Balch also hailed legislation at the federal level that for the first time recognizes unborn children as crime victims for federal law enforcement purposes. Under the Unborn Victims of Violence Act, if someone injures or kills an unborn child while committing a violent federal crime against a pregnant woman, the assailant will be charged with a separate offense on behalf of the unborn child. Many states already recognize the unborn child in this context. Others are expected to follow.

Parental Involvement/Women's Right to Know
In the coming years Balch also expects more states to pass two measures which enjoy widespread popular support.

Parental involvement laws have already made it through the legislative labyrinth in 34 states. Twenty-four are currently in effect. The Texas parental notification law will go into effect in January 2000. In addition, 15 states have added a women's right to know measure to their statutes, three of which are enjoined.

"For the most part these laws are a result of what the Supreme Court said in its 1979 Bellotti decision, its 1989 Webster decision, and its 1992 Casey decision," she said. Cumulatively, these cases upheld the core of Roe v. Wade, but did allow states to enact some forms of protective legislation that save lives, Balch said.

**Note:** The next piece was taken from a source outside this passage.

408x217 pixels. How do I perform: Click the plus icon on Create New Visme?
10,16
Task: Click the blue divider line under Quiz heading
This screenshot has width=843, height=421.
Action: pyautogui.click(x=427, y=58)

Other laws that have appeal for legislators are measures to require abortion clinics to report on their business and, increasingly, measures to fund alternatives to abortion.

Balch said pro-lifers should be "greatly encouraged" at the progress made to date but also understand that passing legislation is "a slow process, often tedious, and always difficult."

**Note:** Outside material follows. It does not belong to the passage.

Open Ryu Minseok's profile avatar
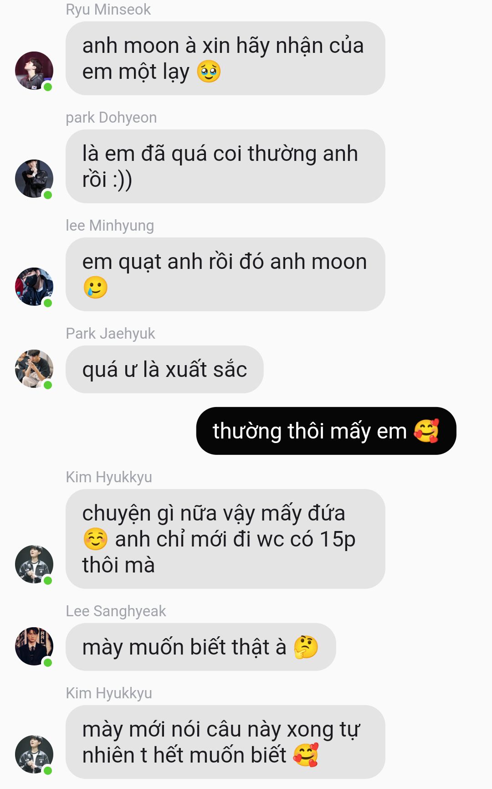The image size is (492, 789). tap(34, 71)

And that is no accident, she explained, for the process is very deliberative with many steps along the way. Failure at any one of these stages can be the death knell to any legislation.

"But when you add that the topic is abortion to the harsh reality that the legislative process is geared to kill most bills, you quickly see why sometimes it takes a decade to pass even a law that is very popular, such as parental notice," she said. Partial- birth abortion bills are the exception that proves the rule.

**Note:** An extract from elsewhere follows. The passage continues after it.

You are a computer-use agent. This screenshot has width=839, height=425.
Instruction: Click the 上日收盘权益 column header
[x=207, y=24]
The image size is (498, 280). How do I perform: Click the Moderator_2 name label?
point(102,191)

Balch concluded her interview with NRL News by repeating her optimism. "We will continue to make headway because unrestricted abortion on demand has never been popular," she said.

Moreover, Balch added, pro-life legislation such as women's right to know crosses traditional pro-life/pro-abortion lines both because it only makes sense for the "consumer" to know what it is she is "buying," and because such laws illustrate that pro-lifers are very concerned about women as well as their unborn children.

These laws typically have three parts. The first section requires that women contemplating abortion be provided with scientifically accurate, unbiased information about the development of their unborn child.

The second section informs women about the relative risks, both physical and psychological, of abortion versus childbirth. With only a few exceptions, this is new information to women who to that point are completely in the dark. The third sections outlines alternatives.

As the reign of Roe reaches its 27th year, the long-term impact of abortion will become more and more obvious to more and more women.

"Often it's when the kids go off to college that women start to think about kids who aren't there," Balch said. "This triggers in many women memories of the children who will never return home-- their aborted children."